Prompt 1: Say whether each statement agrees with the passage on Qodo's code review benchmark. For each, answer yes or no and quote the deciding words of the passage. (a) Qodo designed the benchmark used for the comparison. (b) Qodo's tool showed clearly higher precision than Claude Code Review. (c) The research configuration gave up some precision to reach its F1 lead.
Prompt 2: Repeat word for word the part of the passage on Qodo's code review benchmark, starting with "Qodo has published" and going on through "Qodo itself designed.".

Provided passage:
_ _ _ _ _ _ _

Qodo has published results claiming its AI code review tool beats Anthropic's Claude Code Review by 12 F1 points. The catch: the comparison was run on a benchmark Qodo itself designed.
The Qodo Code Review Benchmark 1.0, introduced in the company's research paper "Beyond Surface-Level Bugs: Benchmarking AI Code Review on Scale," works by injecting realistic defects into 100 merged pull requests drawn from production open-source repositories — 580 issues across 8 codebases and 7 languages including TypeScript, Python, Rust, and Swift. NVIDIA has since used the same benchmark to evaluate its Nemotron 3 Super model, which Qodo points to as evidence the methodology is gaining traction beyond its own walls.
Both tools were tested under out-of-the-box default configurations. Claude Code Review — which itself runs parallel agents, verifies findings, and posts inline GitHub comments — was set up with auto-generated AGENTS.md rules committed to each repository root, matching how a new customer would deploy it. On precision, the two systems were nearly even: when either flagged an issue, it was roughly as likely to be a genuine defect. The gap was in recall. Qodo's standard production setup (79% precision, 60% recall) already outpaced Claude. A more elaborate research configuration, using an orchestrated multi-agent harness, extended the lead to the full 12-point F1 margin without any drop in precision.

_ _ _ _ _ _ _

Record excerpts:
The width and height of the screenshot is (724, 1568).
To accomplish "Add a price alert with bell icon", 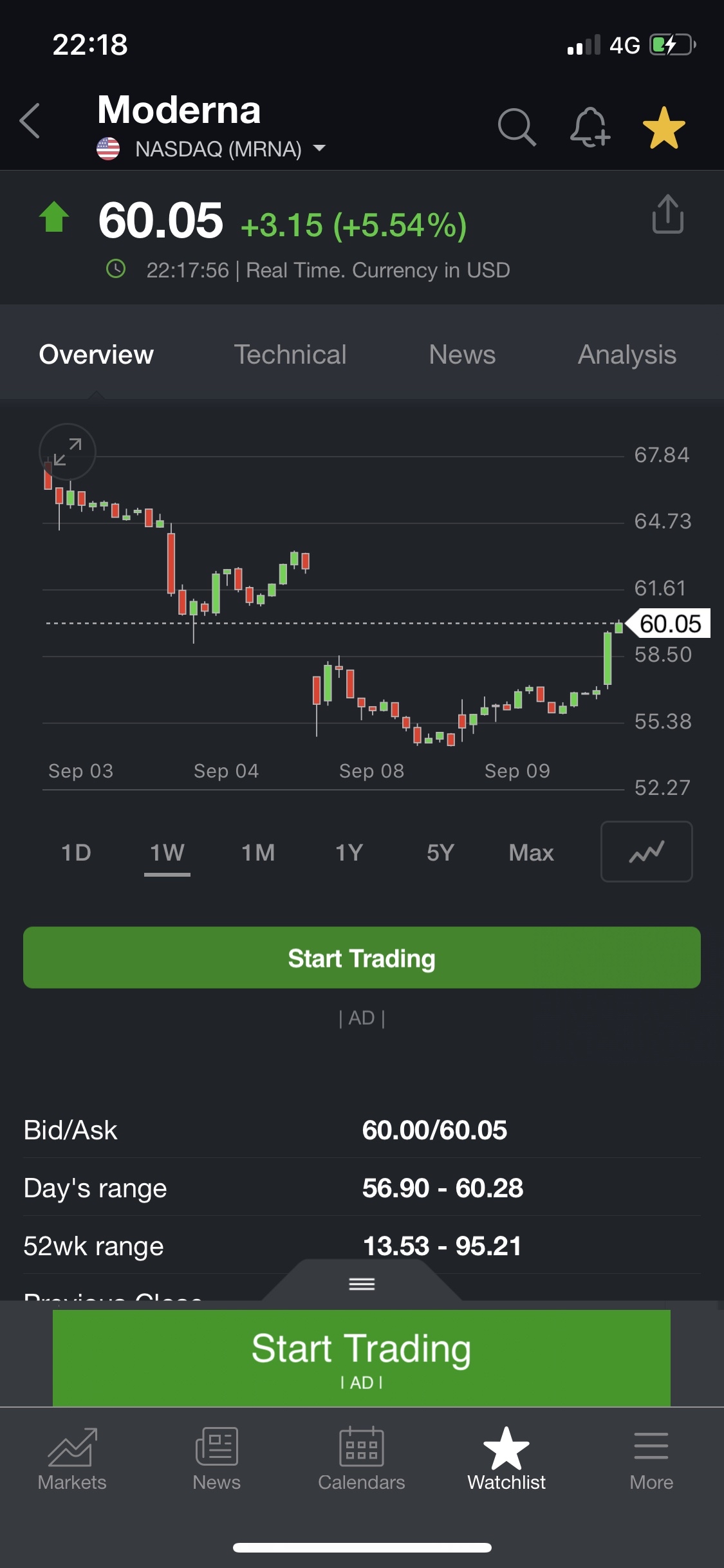I will [x=589, y=127].
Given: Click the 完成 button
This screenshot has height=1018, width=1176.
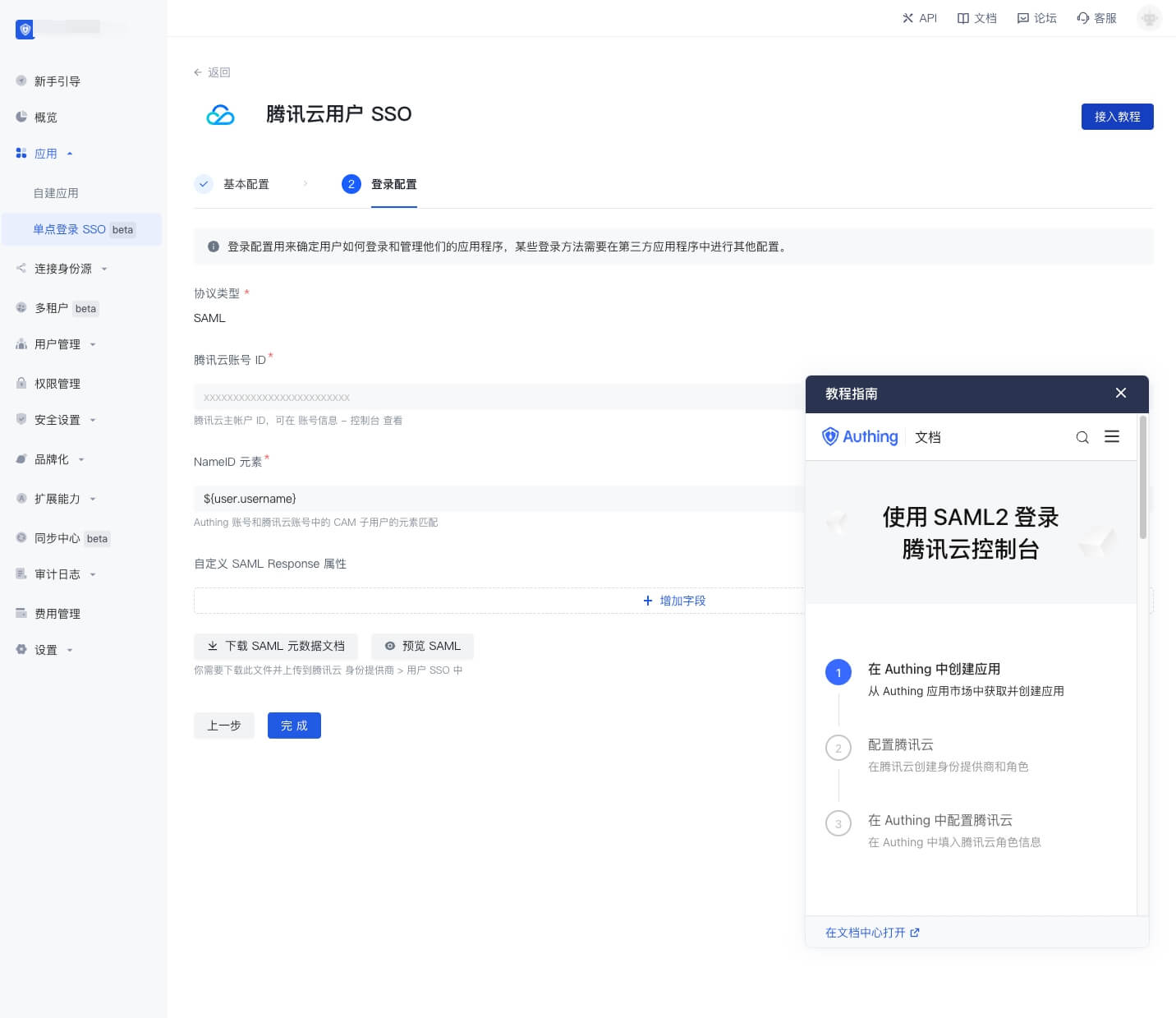Looking at the screenshot, I should [294, 725].
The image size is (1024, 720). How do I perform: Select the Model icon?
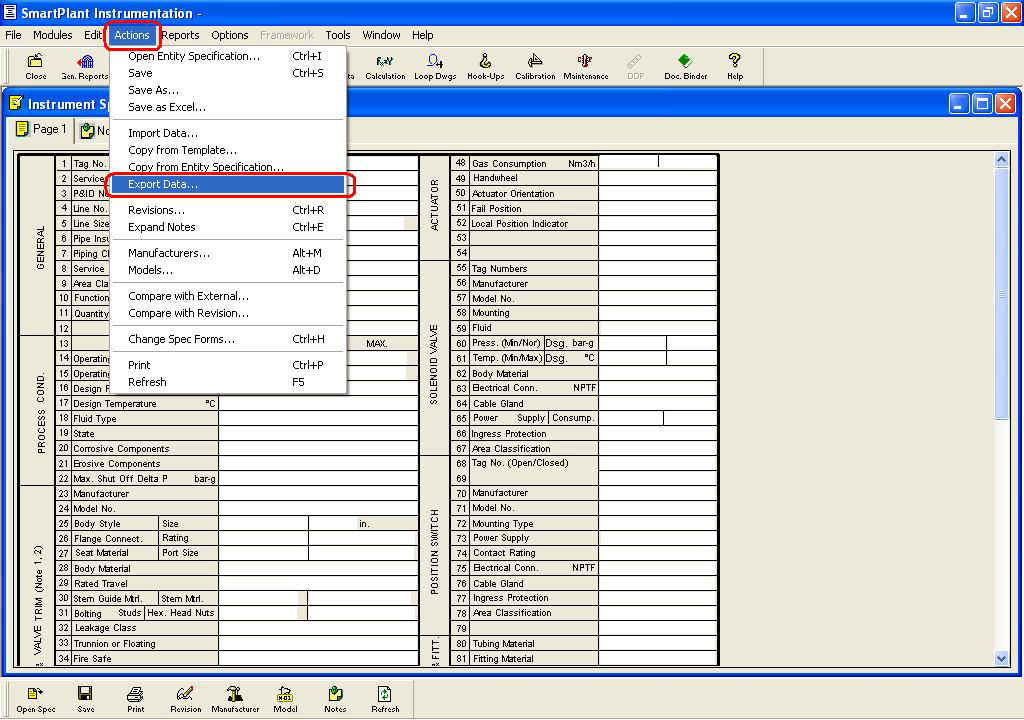point(285,697)
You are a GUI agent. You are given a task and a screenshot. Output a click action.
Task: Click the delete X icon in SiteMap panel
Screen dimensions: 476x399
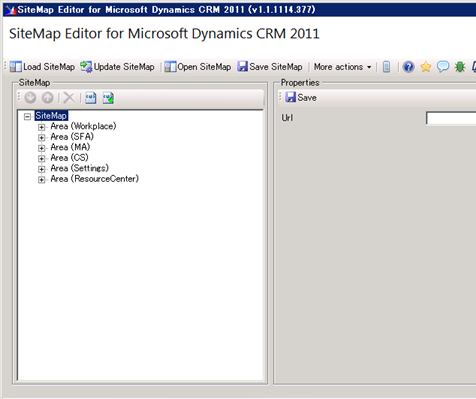point(69,98)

_ _ _ _ _ _ _

Task solution 1:
(a) Yes: "the comparison was run on a benchmark Qodo itself designed"
(b) No: "On precision, the two systems were nearly even"
(c) No: "without any drop in precision"

Task solution 2:
Qodo has published results claiming its AI code review tool beats Anthropic's Claude Code Review by 12 F1 points. The catch: the comparison was run on a benchmark Qodo itself designed.